**Esercizi proposti:**
(1) Rispondi in base al testo:
(a) Che cosa aveva acquistato Valentina?
(b) Quale voce compariva nel preventivo dell'impresa Alfa?
(c) Quale compito del direttore dei lavori il testo indica insieme a quello di far costruire l'opera in coerenza con il progetto?
(2) Trascrivi parola per parola il passo del testo da "Infatti, tra i" a "e psicologicamente, dall’impresa.".

─── Estratto del documento ───

[A cura di: ing. Fabrizio Mario Vinardi, consigliere segretario Ordine Ingegneri prov. di Torino]
Quante volte, camminando per strada, ci siamo chiesti: “Se cadesse qualcosa dall’alto e mi facessi male, di chi sarebbe la responsabilità? Potrei avere diritto ad un risarcimento?”.
Sicuramente la protagonista della nostra vicenda, Valentina, non se lo era chiesto quando aveva acquistato l’ultimo piano di uno stabile di fine ’800 e immediatamente – senza neppure andare ad abitarlo – ne aveva affidato la ristrutturazione all’impresa edile Alfa, che si era adoperata nel presentare alla propria cliente anche il progettista architettonico e direttore dei lavori (il preventivo dell’impresa conteneva una voce che, testualmente, recitava: “pratiche Comune e Catasto” ed, in effetti, veniva nominato un professionista che depositava idonea pratica edilizia).
Occorre a questo punto far presente che nonostante sia molto comodo per la proprietà avere un unico interlocutore tanto per i lavori, quanto per i servizi professionali (il famoso “chiavi in mano”), tuttavia le figure del progettista e, soprattutto, del direttore dei lavori (che spesso, nei piccoli interventi, coincidono) non è opportuno che siano indicate dall’impresario edile, ma al contrario devono essere professionisti di fiducia della committenza.
Infatti, tra i compiti principali del direttore dei lavori vi è non solo quello di far costruire l’opera in coerenza con il progetto licenziato dall’ufficio tecnico comunale (per evitare di incorrere in opere che, tecnicamente, rappresentino un abuso edilizio), ma anche quello di verificare che i lavori vengano eseguiti a regola d’arte, ordinandone in caso contrario il rifacimento. È intuitivo comprendere che tale importante ruolo di controllo può essere esercitato solo se il direttore dei lavori è figura indipendente, economicamente e psicologicamente, dall’impresa.

─── Righe fornite ───

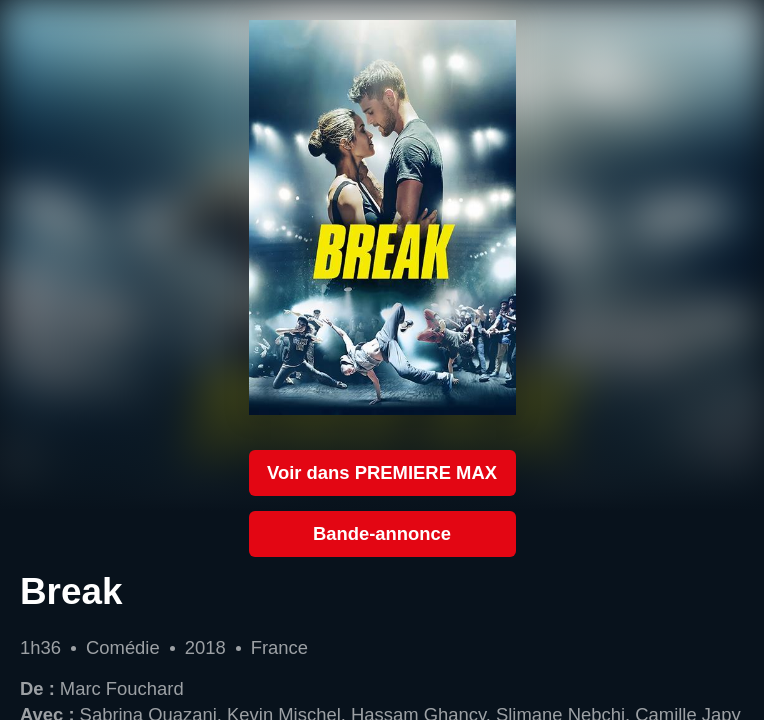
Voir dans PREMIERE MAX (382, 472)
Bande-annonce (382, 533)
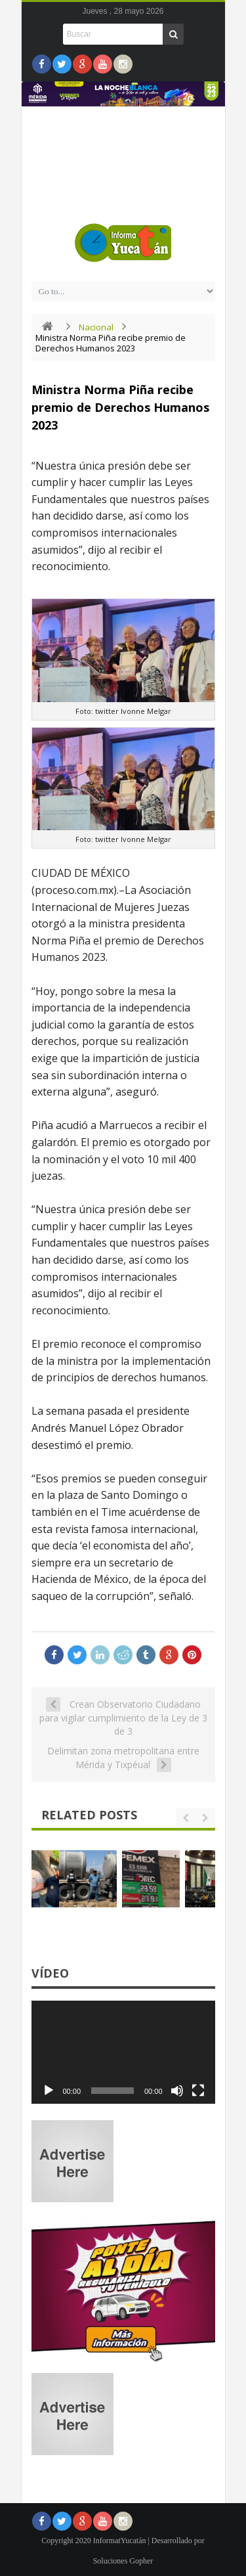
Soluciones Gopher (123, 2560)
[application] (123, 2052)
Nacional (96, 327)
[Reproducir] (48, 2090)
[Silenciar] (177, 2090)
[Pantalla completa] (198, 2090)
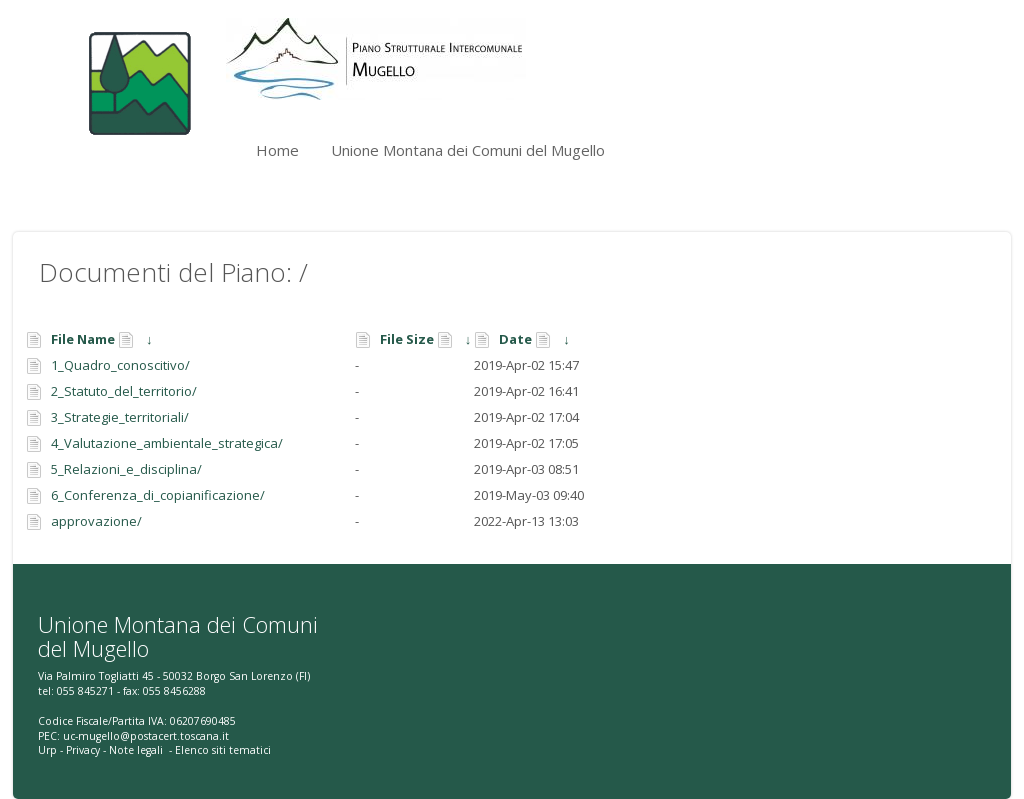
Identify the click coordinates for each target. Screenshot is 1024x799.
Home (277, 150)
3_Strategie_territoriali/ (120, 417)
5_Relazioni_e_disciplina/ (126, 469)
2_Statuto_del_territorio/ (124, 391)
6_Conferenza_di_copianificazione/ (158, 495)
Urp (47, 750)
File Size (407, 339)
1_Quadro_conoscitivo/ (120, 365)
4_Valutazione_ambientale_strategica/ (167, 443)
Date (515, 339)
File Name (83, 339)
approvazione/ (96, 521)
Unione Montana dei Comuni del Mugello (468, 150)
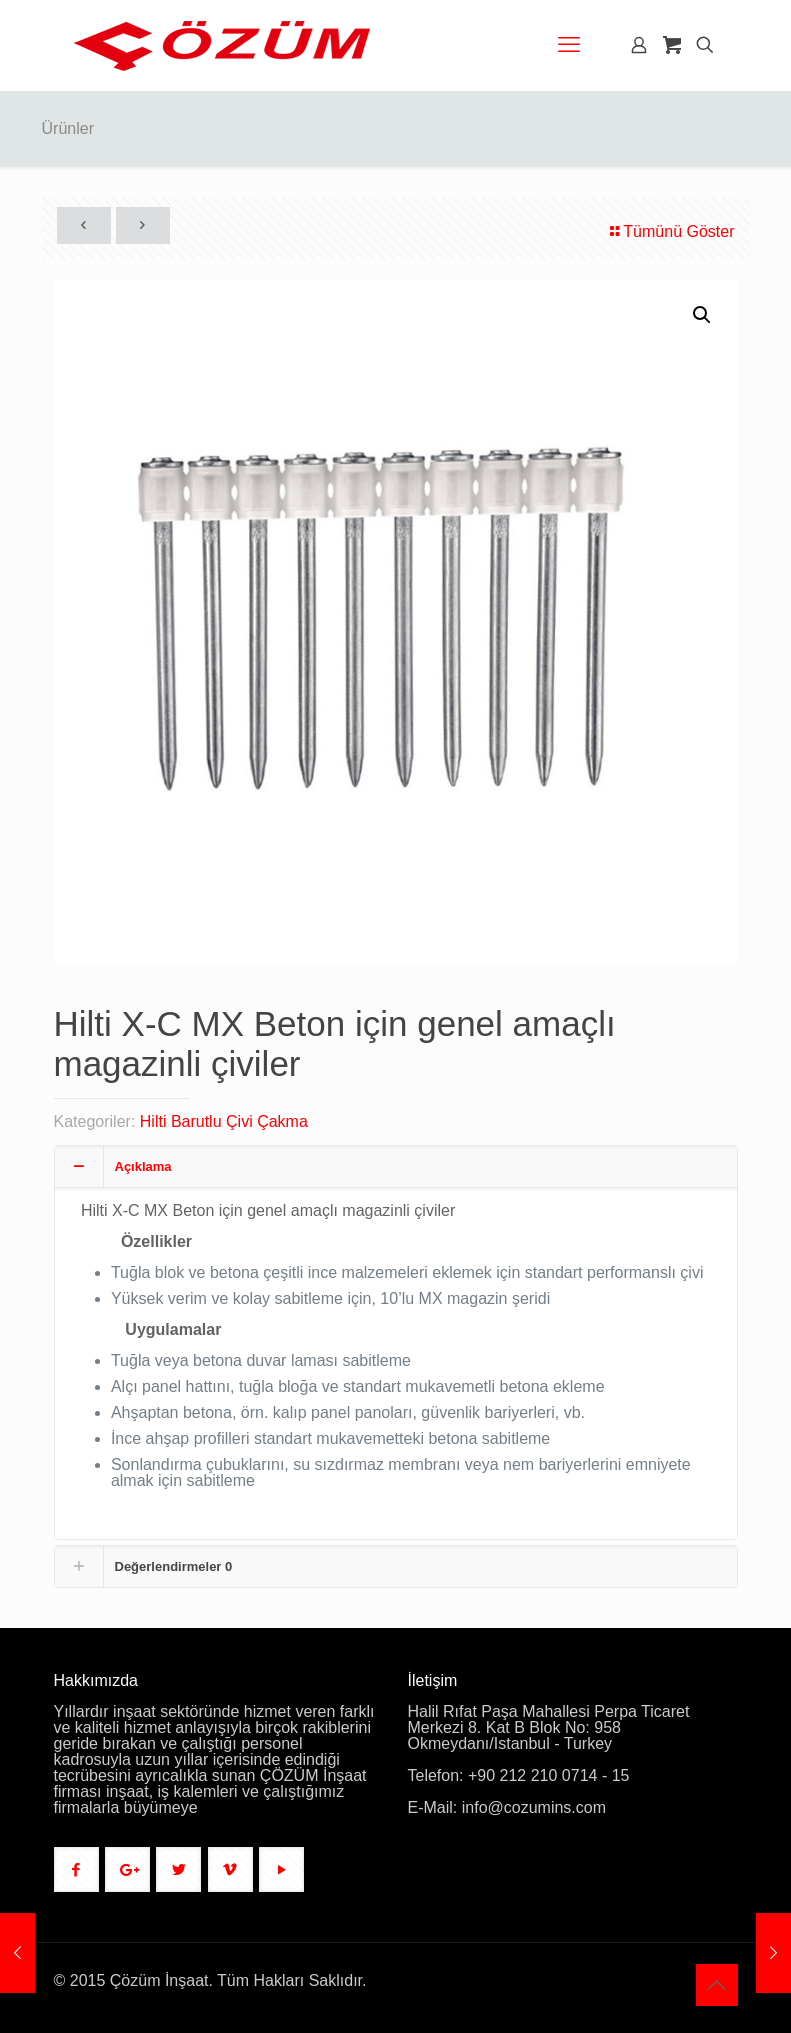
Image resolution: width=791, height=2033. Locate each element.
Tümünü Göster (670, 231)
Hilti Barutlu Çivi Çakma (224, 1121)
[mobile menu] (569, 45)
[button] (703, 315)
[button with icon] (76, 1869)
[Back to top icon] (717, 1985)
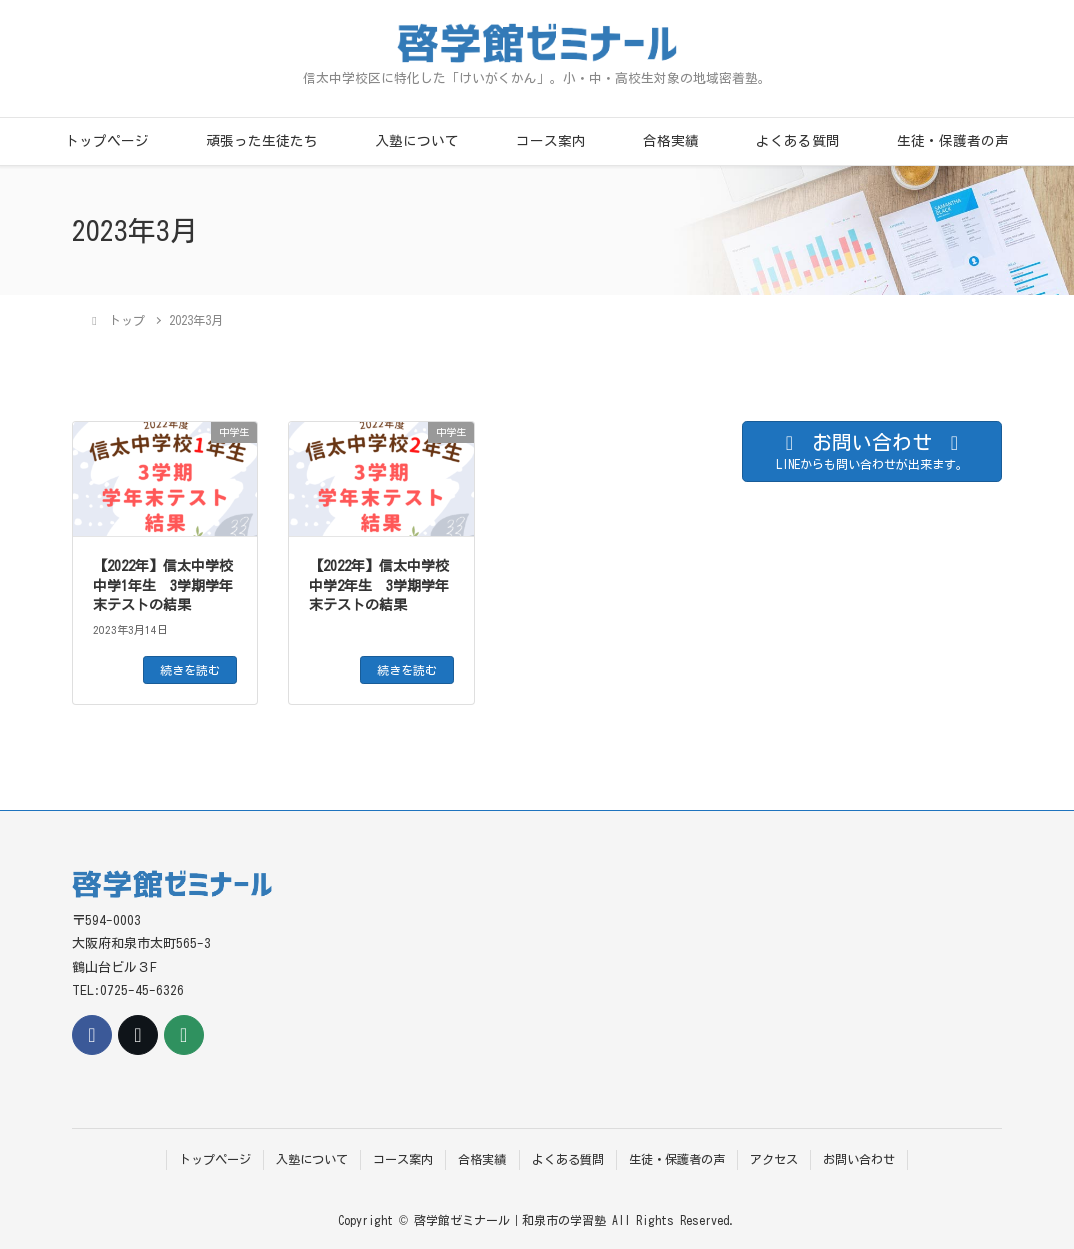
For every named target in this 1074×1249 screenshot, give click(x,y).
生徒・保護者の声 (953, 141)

───

**Soluzioni qui sotto:**
(1)
(a) L'ultimo piano di uno stabile di fine '800.
(b) La voce "pratiche Comune e Catasto".
(c) Verificare che i lavori vengano eseguiti a regola d'arte, ordinandone in caso contrario il rifacimento.

(2)
Infatti, tra i compiti principali del direttore dei lavori vi è non solo quello di far costruire l’opera in coerenza con il progetto licenziato dall’ufficio tecnico comunale (per evitare di incorrere in opere che, tecnicamente, rappresentino un abuso edilizio), ma anche quello di verificare che i lavori vengano eseguiti a regola d’arte, ordinandone in caso contrario il rifacimento. È intuitivo comprendere che tale importante ruolo di controllo può essere esercitato solo se il direttore dei lavori è figura indipendente, economicamente e psicologicamente, dall’impresa.